● INPUT RECORDS
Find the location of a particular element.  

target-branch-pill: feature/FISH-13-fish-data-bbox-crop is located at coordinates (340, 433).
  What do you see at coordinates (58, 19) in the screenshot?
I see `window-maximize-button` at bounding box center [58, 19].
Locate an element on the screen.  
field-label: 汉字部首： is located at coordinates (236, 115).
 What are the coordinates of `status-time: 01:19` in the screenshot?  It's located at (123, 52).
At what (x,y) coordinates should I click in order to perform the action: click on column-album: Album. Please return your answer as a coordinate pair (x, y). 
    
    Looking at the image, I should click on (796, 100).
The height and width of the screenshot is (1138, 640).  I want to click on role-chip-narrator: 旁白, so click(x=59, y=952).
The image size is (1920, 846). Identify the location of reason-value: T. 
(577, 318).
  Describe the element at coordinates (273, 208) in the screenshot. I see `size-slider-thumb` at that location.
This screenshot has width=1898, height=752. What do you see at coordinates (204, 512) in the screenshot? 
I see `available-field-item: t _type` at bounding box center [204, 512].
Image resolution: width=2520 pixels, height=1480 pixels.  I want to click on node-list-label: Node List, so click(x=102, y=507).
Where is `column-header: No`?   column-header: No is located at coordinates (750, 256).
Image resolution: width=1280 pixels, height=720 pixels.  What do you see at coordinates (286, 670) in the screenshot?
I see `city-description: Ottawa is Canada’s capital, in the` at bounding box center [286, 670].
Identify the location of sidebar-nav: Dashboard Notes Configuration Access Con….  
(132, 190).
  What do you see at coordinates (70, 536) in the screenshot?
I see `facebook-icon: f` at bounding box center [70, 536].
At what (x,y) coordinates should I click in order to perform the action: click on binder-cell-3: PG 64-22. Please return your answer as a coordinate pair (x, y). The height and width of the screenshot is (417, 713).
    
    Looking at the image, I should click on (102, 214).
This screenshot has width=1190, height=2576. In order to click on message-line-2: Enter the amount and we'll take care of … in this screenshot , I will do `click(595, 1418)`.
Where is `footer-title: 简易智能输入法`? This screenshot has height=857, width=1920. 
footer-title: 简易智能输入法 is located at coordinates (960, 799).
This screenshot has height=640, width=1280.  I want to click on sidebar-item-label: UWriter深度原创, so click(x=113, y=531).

● WORK REQUIRED
Reproduce every item above verbatim, line for line, in the same order and with no changes.

● RESULT OF THIS EXERCISE
Find the location of a particular element.  

target-branch-pill: feature/FISH-13-fish-data-bbox-crop is located at coordinates (340, 433).
  What do you see at coordinates (58, 19) in the screenshot?
I see `window-maximize-button` at bounding box center [58, 19].
Locate an element on the screen.  
field-label: 汉字部首： is located at coordinates (236, 115).
 What are the coordinates of `status-time: 01:19` in the screenshot?  It's located at (123, 52).
At what (x,y) coordinates should I click in order to perform the action: click on column-album: Album. Please return your answer as a coordinate pair (x, y). 
    
    Looking at the image, I should click on (796, 100).
The height and width of the screenshot is (1138, 640).  I want to click on role-chip-narrator: 旁白, so click(x=59, y=952).
The image size is (1920, 846). Identify the location of reason-value: T. 
(577, 318).
  Describe the element at coordinates (273, 208) in the screenshot. I see `size-slider-thumb` at that location.
This screenshot has width=1898, height=752. What do you see at coordinates (204, 512) in the screenshot? 
I see `available-field-item: t _type` at bounding box center [204, 512].
Image resolution: width=2520 pixels, height=1480 pixels.  I want to click on node-list-label: Node List, so click(x=102, y=507).
Where is `column-header: No`?   column-header: No is located at coordinates (750, 256).
Image resolution: width=1280 pixels, height=720 pixels.  What do you see at coordinates (286, 670) in the screenshot?
I see `city-description: Ottawa is Canada’s capital, in the` at bounding box center [286, 670].
Identify the location of sidebar-nav: Dashboard Notes Configuration Access Con….  
(132, 190).
  What do you see at coordinates (70, 536) in the screenshot?
I see `facebook-icon: f` at bounding box center [70, 536].
At what (x,y) coordinates should I click in order to perform the action: click on binder-cell-3: PG 64-22. Please return your answer as a coordinate pair (x, y). The height and width of the screenshot is (417, 713).
    
    Looking at the image, I should click on (102, 214).
This screenshot has width=1190, height=2576. In order to click on message-line-2: Enter the amount and we'll take care of … in this screenshot , I will do `click(595, 1418)`.
Where is `footer-title: 简易智能输入法`? This screenshot has height=857, width=1920. 
footer-title: 简易智能输入法 is located at coordinates (960, 799).
This screenshot has height=640, width=1280.  I want to click on sidebar-item-label: UWriter深度原创, so click(x=113, y=531).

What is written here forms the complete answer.